In my reading on this forum, and my 1st month with my hedgie, I've come to appreciate that bathtime can be very very stressful. 

With my hedgie, Mal, she seems to find the baths distasteful but my presence is comforting. 

Perhaps instead of gloves you could use a towel or piece of fleece so that your scent isn't masked. As far as bonding time goes, I know that everyday for Mal is a must. Even if it is just her sleeping in her fleece bag on my lap for an hour or so. This can go a long way to helping your new hedgie get used to you, and eventually find your mere presence a comfort.  

Hopefully someone will be by to address the vomiting. I have yet to experience that with Mal, and I would hazard a guess that Sonic experienced this unfortunate episode perhaps due to stress. 
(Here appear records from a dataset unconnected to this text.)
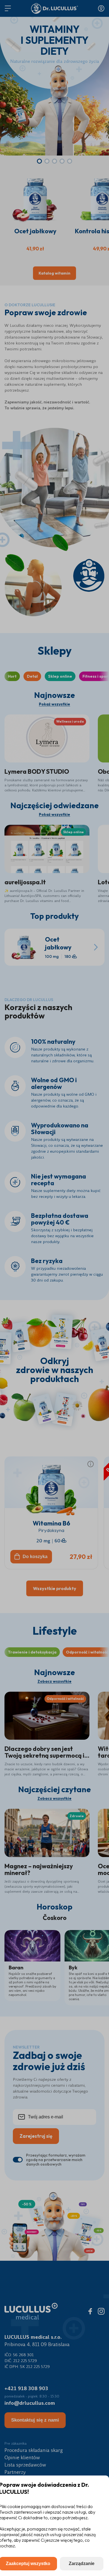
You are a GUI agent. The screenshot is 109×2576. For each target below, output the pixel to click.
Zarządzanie (81, 2563)
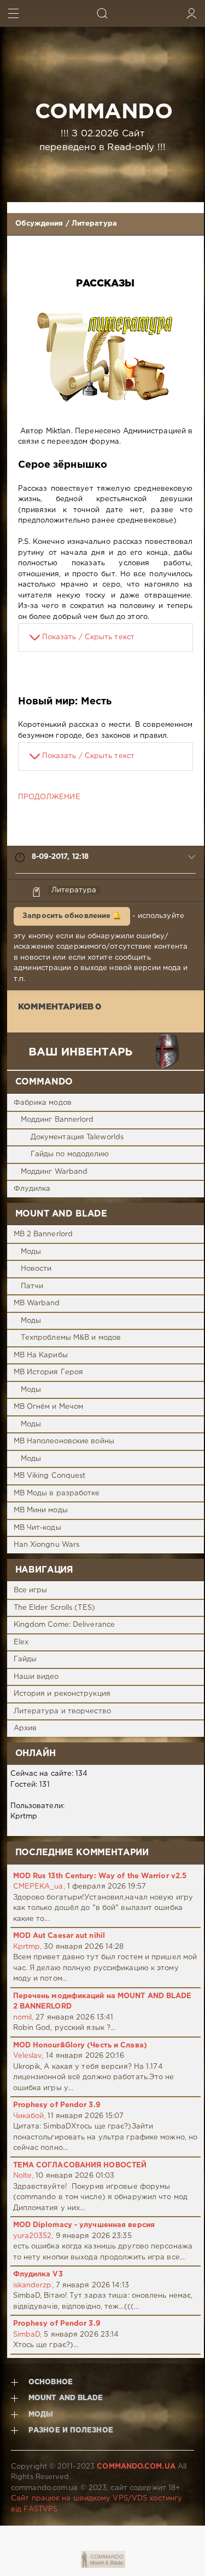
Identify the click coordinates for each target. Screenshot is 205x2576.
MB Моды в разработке (57, 1493)
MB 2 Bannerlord (43, 1234)
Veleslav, (28, 2056)
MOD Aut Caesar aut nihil (59, 1936)
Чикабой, (29, 2116)
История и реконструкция (62, 1694)
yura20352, (33, 2236)
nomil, (23, 2018)
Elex (21, 1642)
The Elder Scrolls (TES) (54, 1608)
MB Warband (37, 1303)
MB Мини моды (41, 1510)
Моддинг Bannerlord (57, 1120)
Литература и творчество (62, 1711)
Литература (94, 224)
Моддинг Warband (54, 1172)
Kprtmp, (27, 1947)
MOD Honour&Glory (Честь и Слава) (80, 2046)
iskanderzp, (33, 2285)
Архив (25, 1728)
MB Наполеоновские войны (64, 1441)
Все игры (31, 1590)
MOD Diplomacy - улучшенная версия (84, 2225)
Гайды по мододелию (70, 1154)
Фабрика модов (43, 1103)
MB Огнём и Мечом (49, 1407)
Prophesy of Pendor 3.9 (57, 2105)
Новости (36, 1269)
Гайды (25, 1659)
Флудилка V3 (38, 2274)
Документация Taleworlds (77, 1137)
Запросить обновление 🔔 (71, 916)
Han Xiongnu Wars (47, 1545)
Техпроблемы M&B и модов (71, 1338)
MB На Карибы (41, 1355)
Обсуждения (39, 224)
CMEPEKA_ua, (39, 1887)
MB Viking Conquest (50, 1476)
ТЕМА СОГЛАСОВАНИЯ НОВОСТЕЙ (80, 2165)
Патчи (32, 1286)
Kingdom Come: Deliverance (64, 1625)
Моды (31, 1252)
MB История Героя (49, 1372)
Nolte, (23, 2176)
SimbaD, (27, 2335)
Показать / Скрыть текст (88, 637)
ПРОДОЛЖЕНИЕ (49, 797)
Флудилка (32, 1189)
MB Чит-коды (37, 1528)
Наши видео (36, 1677)
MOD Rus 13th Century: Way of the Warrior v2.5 (100, 1876)
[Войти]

Good luck with him  He sounds like an adorable grump in need of some TLC, and I'm glad he's with you now.


----------



## AngelaH (Jul 24, 2012)

I also would guess the vomit was due to getting too stressed. It seems like most of them frantically try to climb out of water in a panic. 
Hedgies really need to be handled, most people on here call it 'bonding time', every day for at least a half hour. What works best for me is to let Thistle lay in my lap under a light blanket in the evening while I'm at my computer or watching TV.


----------



## Viki (Jul 10, 2012)

Gloves are normally a bad thing for hedgehogs because it hides your sent. Also most hedgehogs need a MINIMUM of 30 minutes a day out. I have Willow out for 8-10 hours everyday. Well I got my wisdom teeth out a few weeks ago, there was 2 days she only got 20 minutes. I did notice that with in those 2 days she started to become less social so I know for Willow, time out every day is a must. Unfortunately I have tons of experience with puking hedgehogs. It sounds like your hedgehog needs a bit more social time. My mom has this friend who got a hedgehog because I have one and my mom told her how cool they are. Well this hedgehog never gets baths, nails clipped, time out of it's house, nothing. When I was hanging out with the hedgehog she ended up pooping green mucusy poop and throwing up. She was so stressed because she was being handled and wasn't use to it. Try spending some time with your hedgehog daily, that even includes them sitting on your lap in a blanket while watching tv or doing homework, Willow is laying in her pet bed on my desk as I type this and the best part is it counts as bonding time. Good luck.


----------



## smhufflepuff (Aug 28, 2008)

Yes, hedgie can throw up due to the stress of a bath. Given his reaction, I'd do my best to keep baths to a minimum. Though, if he's a mess, there's not a good way around it.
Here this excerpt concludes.